__GOAL OF THE EXERCISE__.
Could the data below be printed out exactly, with the pictures left out?

Data excerpts:
______________________________

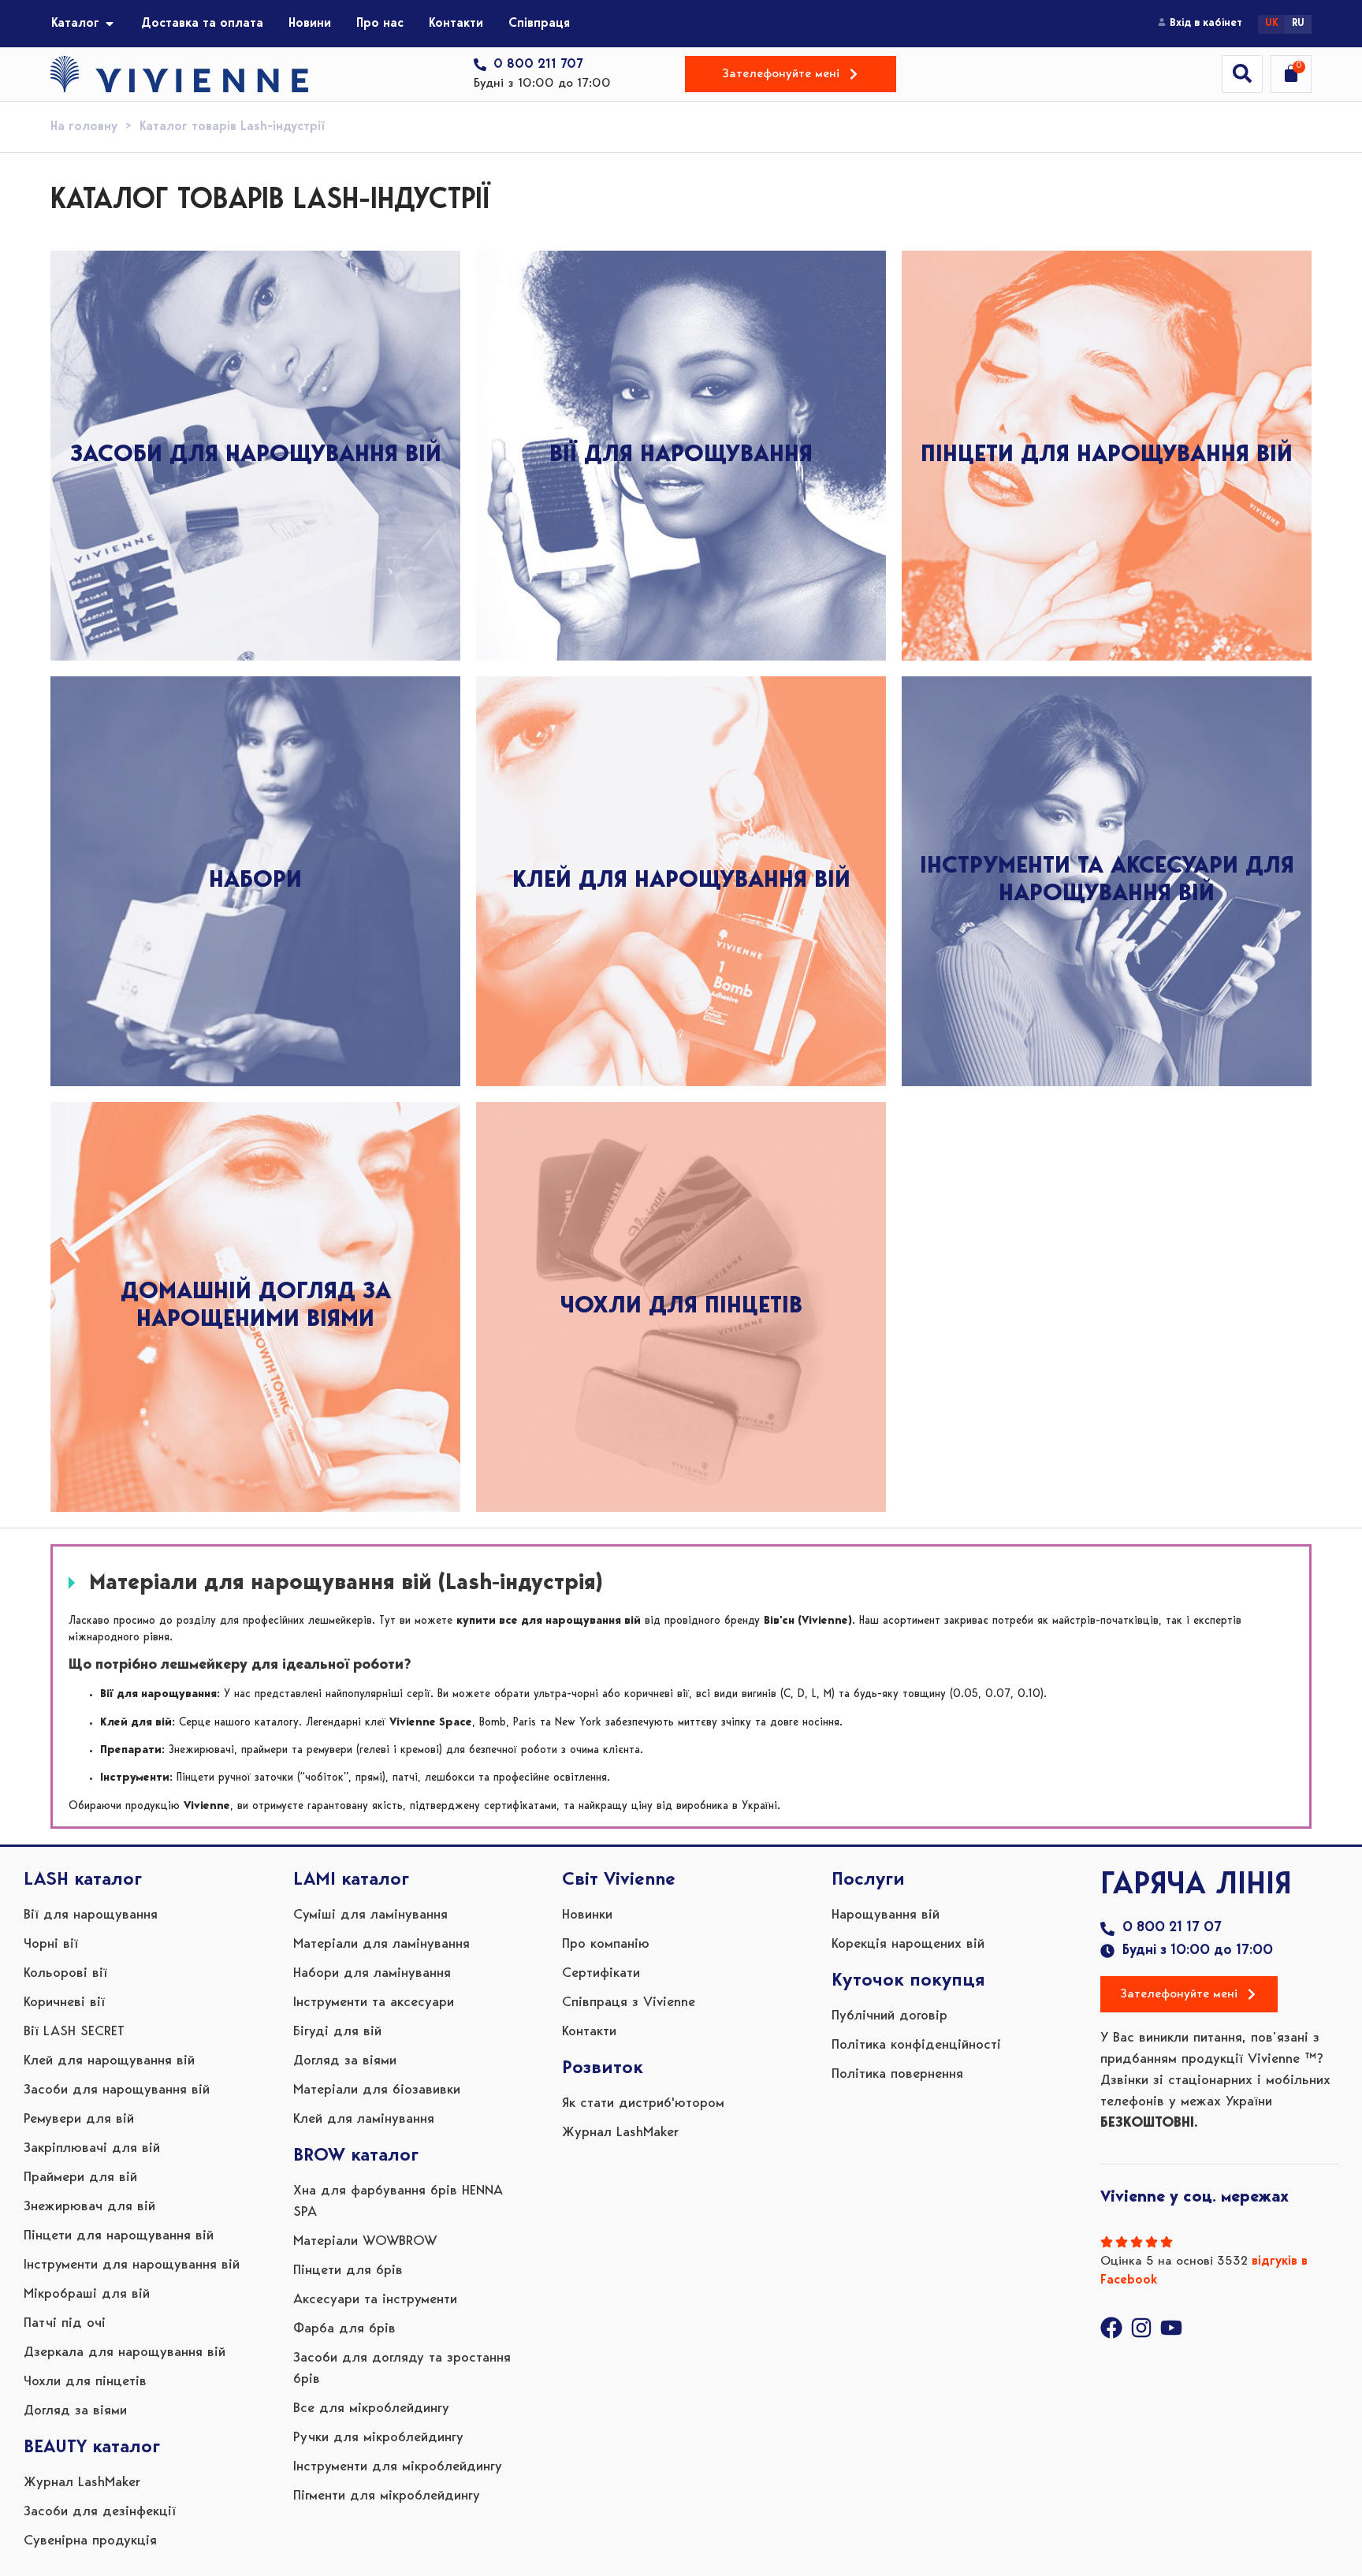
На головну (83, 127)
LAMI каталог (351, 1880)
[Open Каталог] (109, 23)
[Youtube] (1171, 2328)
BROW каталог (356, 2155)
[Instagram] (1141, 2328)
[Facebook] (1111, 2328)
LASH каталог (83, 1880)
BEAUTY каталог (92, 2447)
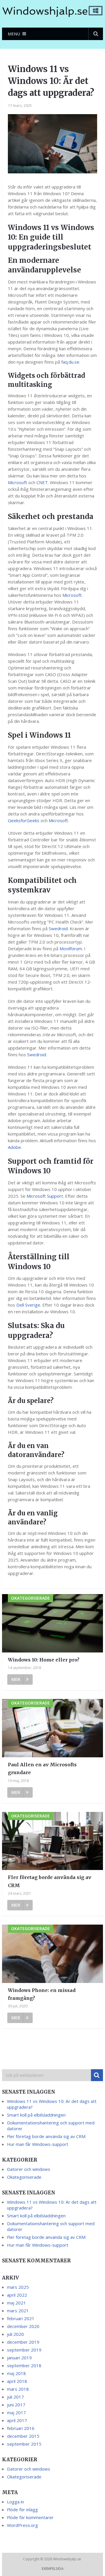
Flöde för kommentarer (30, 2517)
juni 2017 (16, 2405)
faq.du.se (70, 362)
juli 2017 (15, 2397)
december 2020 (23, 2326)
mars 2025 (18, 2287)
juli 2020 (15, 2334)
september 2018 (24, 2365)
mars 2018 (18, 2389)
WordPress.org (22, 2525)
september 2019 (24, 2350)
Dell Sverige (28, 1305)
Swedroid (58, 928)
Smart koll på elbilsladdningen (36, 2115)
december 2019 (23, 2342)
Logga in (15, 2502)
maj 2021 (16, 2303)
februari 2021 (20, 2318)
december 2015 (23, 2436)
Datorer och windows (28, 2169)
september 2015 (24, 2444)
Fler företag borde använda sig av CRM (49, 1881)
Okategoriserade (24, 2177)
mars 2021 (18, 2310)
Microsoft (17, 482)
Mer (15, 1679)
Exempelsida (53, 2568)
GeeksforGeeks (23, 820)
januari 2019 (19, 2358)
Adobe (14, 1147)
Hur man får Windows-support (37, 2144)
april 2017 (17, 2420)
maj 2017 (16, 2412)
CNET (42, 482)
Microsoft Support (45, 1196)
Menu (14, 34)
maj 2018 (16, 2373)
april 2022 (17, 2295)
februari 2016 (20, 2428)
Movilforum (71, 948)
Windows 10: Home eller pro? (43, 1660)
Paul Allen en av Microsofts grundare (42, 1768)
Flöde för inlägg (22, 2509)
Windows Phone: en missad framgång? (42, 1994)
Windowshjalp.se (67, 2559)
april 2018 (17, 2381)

______________________________

__RESULT OF THE TASK__.
На головну (83, 127)
LAMI каталог (351, 1880)
[Open Каталог] (109, 23)
[Youtube] (1171, 2328)
BROW каталог (356, 2155)
[Instagram] (1141, 2328)
[Facebook] (1111, 2328)
LASH каталог (83, 1880)
BEAUTY каталог (92, 2447)
Flöde för kommentarer (30, 2517)
juni 2017 (16, 2405)
faq.du.se (70, 362)
juli 2017 (15, 2397)
december 2020 (23, 2326)
mars 2025 (18, 2287)
juli 2020 (15, 2334)
september 2018 (24, 2365)
mars 2018 (18, 2389)
WordPress.org (22, 2525)
september 2019 (24, 2350)
Dell Sverige (28, 1305)
Swedroid (58, 928)
Smart koll på elbilsladdningen (36, 2115)
december 2019 (23, 2342)
Logga in (15, 2502)
maj 2021 (16, 2303)
februari 2021 (20, 2318)
december 2015 (23, 2436)
Datorer och windows (28, 2169)
september 2015 (24, 2444)
Fler företag borde använda sig av CRM (49, 1881)
Okategoriserade (24, 2177)
mars 2021 (18, 2310)
Microsoft (17, 482)
Mer (15, 1679)
Exempelsida (53, 2568)
GeeksforGeeks (23, 820)
januari 2019 (19, 2358)
Adobe (14, 1147)
Hur man får Windows-support (37, 2144)
april 2017 (17, 2420)
maj 2017 (16, 2412)
CNET (42, 482)
Microsoft Support (45, 1196)
Menu (14, 34)
maj 2018 (16, 2373)
april 2022 (17, 2295)
februari 2016 (20, 2428)
Movilforum (71, 948)
Windows 10: Home eller pro? (43, 1660)
Paul Allen en av Microsofts grundare (42, 1768)
Flöde för inlägg (22, 2509)
Windows Phone: en missad framgång? (42, 1994)
Windowshjalp.se (67, 2559)
april 2018 (17, 2381)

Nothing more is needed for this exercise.